On ‘Play The Greatest Hits’ the partying sounds like a quick yet addictive solution to an emotional void: I fall in love with the first fucking creep. To open his arms. Matter over mind. Fill in the silence with the first thing you find.” While ‘Delicious Things’ imagines that the overwhelming success of Wolf Alice has got them into a record industry party containing dangerous pleasures: “I don’t care, I’m in the Hollywood Hills. I’m no longer pulling pints, I’m no longer cashing tills. And I’m alive, I feel like Marilyn Monroe. If you’re all poppin’ pills, you know I won’t say no”. I guess it could be easy for them to be swallowed by that scene but Rowsell keeps reminding herself “Don’t lose sight”. The intensity continues on the noteworthy ‘Feeling Myself’. Although it has an obvious crude double meaning, musically it’s one of the album’s most intriguing tracks. Imagine Lana Del Rey encircled by the synths of Chvrches, the shoegaze of My Bloody Valentine and the keyboards of Stevie Wonder.

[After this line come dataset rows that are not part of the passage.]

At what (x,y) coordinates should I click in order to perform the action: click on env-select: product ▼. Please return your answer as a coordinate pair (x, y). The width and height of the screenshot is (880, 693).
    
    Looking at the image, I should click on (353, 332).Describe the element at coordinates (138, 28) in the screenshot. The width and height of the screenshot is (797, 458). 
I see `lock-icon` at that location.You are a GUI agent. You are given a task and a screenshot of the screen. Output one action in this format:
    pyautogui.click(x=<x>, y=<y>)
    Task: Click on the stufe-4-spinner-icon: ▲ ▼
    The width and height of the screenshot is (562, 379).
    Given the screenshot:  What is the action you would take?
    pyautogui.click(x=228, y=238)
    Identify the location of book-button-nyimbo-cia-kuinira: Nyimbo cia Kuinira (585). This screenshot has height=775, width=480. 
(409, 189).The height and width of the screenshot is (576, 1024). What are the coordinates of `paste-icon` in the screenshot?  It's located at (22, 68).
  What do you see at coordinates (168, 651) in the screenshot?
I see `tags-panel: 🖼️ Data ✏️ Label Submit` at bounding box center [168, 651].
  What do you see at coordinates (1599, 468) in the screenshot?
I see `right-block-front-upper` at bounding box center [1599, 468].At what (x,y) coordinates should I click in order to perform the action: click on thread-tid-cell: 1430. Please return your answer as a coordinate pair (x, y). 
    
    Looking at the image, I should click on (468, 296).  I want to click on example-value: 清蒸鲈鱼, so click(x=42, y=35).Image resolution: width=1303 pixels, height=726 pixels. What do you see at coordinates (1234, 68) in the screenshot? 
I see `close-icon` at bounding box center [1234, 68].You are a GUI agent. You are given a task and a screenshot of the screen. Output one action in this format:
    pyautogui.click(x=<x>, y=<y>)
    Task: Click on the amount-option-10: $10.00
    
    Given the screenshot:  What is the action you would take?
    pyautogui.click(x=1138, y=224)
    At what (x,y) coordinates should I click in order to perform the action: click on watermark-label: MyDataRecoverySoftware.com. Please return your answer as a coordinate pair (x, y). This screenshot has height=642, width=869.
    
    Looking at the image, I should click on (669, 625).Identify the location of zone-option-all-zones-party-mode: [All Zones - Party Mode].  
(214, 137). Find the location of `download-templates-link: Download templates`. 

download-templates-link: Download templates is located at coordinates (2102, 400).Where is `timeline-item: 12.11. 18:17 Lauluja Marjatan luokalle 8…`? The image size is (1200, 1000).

Short folk track ‘Safe From Heartbreak’ and the Haim-reminiscent ‘How Can I Make It OK’ show a passion for harmonies on Blue Weekend. The former is a nod to New Jersey sisters The Roches and in particular their song ‘Hammond Song’. Excitingly bold track ‘How Can I Make It Ok’ sounds supportive but it also pushes the listening to not be afraid of things: “But to live in fear isn’t to live at all. That really is one of the themes of Blue Weekend, an album that as the title suggests, wants to connect with the similar problems of its listeners, but also urges them to never give up and march on.